Find the exact length of curve..

\(x = 1 + 3{t^2},y = 4 + 2{t^3},0 \le t \le 1\)

Short answer

Exact Length of the Curve is \(2(2\sqrt 2 - 1)\)..

Step-by-step solution

Step-1(Using Integration to represent length of Curve)

The formula for length of curve is

\(L = \int\limits_\alpha ^\beta {\sqrt {{{(\frac{{dx}}{{dt}})}^2} + {{(\frac{{dy}}{{dt}})}^2}} } .dt\)

Where, \(\alpha \)and \(\beta \) represent lower limit and upper limit of t respectively…

On Differentiating x and y w.r.t \(t\).We get,

\(\frac{{dx}}{{dt}} = 6t\)and \(\frac{{dy}}{{dt}} = 6{t^2}\)

Step-2(Calculation of length of curve)

\({(\frac{{dx}}{{dt}})^2} + {(\frac{{dy}}{{dt}})^2} = \)\({(6t)^2} + {(6{t^2})^2}\)

By Using the formula,

\(L = \int\limits_\alpha ^\beta {\sqrt {{{(\frac{{dx}}{{dt}})}^2} + {{(\frac{{dy}}{{dt}})}^2}} } .dt\)

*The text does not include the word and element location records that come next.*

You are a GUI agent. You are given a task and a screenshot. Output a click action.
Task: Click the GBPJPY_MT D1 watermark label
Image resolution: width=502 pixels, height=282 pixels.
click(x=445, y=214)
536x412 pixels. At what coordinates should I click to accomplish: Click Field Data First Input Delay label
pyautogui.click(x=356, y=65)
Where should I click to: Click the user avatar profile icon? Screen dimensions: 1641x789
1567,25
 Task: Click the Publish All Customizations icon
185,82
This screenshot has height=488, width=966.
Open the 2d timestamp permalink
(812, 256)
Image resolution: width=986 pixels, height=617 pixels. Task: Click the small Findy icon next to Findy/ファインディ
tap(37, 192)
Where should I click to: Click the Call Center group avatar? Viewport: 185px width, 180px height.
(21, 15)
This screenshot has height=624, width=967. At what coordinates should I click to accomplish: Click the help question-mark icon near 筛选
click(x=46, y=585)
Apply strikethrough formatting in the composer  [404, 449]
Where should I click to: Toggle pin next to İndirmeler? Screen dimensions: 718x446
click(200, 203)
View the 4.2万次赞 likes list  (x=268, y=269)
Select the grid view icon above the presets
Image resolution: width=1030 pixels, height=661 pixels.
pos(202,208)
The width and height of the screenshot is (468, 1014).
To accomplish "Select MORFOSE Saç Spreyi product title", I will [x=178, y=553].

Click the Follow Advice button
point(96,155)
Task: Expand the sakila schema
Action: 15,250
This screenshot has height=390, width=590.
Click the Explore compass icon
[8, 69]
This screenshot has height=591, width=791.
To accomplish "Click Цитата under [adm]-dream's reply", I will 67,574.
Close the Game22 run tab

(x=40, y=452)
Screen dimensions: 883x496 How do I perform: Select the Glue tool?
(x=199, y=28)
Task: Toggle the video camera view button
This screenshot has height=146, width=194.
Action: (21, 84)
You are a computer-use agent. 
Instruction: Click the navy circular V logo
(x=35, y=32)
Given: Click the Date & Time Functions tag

\( = \int\limits_0^1 {\sqrt {{{(6t)}^2} + {{(6{t^2})}^2}} } .dt\)

\( = \sqrt {36{t^2} + 36{t^4}} \)

\( = \int\limits_0^1 {6t\sqrt {1 + {t^2}} } \)

\( = 3\int\limits_0^1 {\sqrt {1 + {t^2}} } (2t)dt\)

Substitute \(1 + {t^2} = u \Rightarrow 2t.dt = du\)

Limits :\(\begin{array}{l}\{ t = 0,u = 1\} \\\{ t = 1,u = 2\} \end{array}\)

\(\therefore L = 3\int\limits_1^2 {\sqrt u } .du\)

\( = 3{(\frac{{{u^{\frac{3}{2}}}}}{{\frac{3}{2}}})_1}^2\)

\( = 2({2^{\frac{3}{2}}} - {1^{\frac{3}{2}}})\)

\( = 2(2\sqrt 2 - 1)\)..

Hence The Length of Given Parametric Curve is \( = 2(2\sqrt 2 - 1)\) unit.